Lawson junior inherited his position as Spectator editor from Charles Moore, who had left the magazine to become deputy to the then Daily Telegraph editor, Max Hastings, before being moved swiftly sideways to assume editorship of the Sunday. And there Moore remained until last week, when he was finally named (after a prolonged delay) as Hastings's successor, leaving his Sunday seat free for Lawson to fill.
Meanwhile Frank Johnson, once a leader writer on the Daily Telegraph and latterly deputy editor on the Sunday, has moved into the editorial chair at the Spectator so recently vacated by the ex-Chancellor's son. To complicate things even further, while Lawson can claim much of the credit for the Spectator's recent success, the trend was inaugurated as long ago as 1975 by his predecessor, Alexander Chancellor, currently editor of the Sunday Telegraph Magazine.

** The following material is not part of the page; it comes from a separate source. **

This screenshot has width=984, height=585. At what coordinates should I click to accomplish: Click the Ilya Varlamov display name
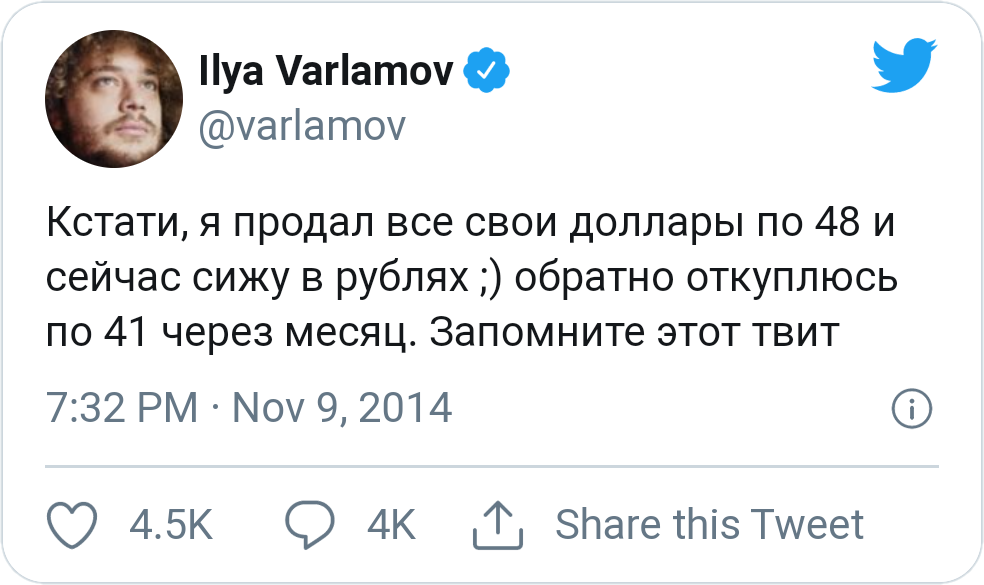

Amid all these comings and goings, last week saw the resignation of the emphatically right-wing Simon Heffer, whose appointment as Hastings's deputy on the Daily last June was said by many to bear the handprint of Black himself. If Heffer's departure came as a surprise, the elevation of Frank Johnson also runs somewhat against the grain of what has seemed a strictly Eton-Charterhouse-Oxbridge-Daddy-is-in-Politics recruitment drive. But younger players to watch in the merry-go-round include Petronella Wyatt (daughter of Lord Woodrow "Voice of Reason" Wyatt, Sunday Telegraph political columnist and Spectator contributor) and William Cash (son of right-wing Tory MP Bill). Cash was the subject of a formal protest to Conrad Black from the Board of Deputies of British Jews after he wrote a controversial Spectator piece about Jews in Hollywood. Board members were privately worried that the article would affect advertising revenue. This failed to happen and Cash still writes regularly for the Daily Telegraph.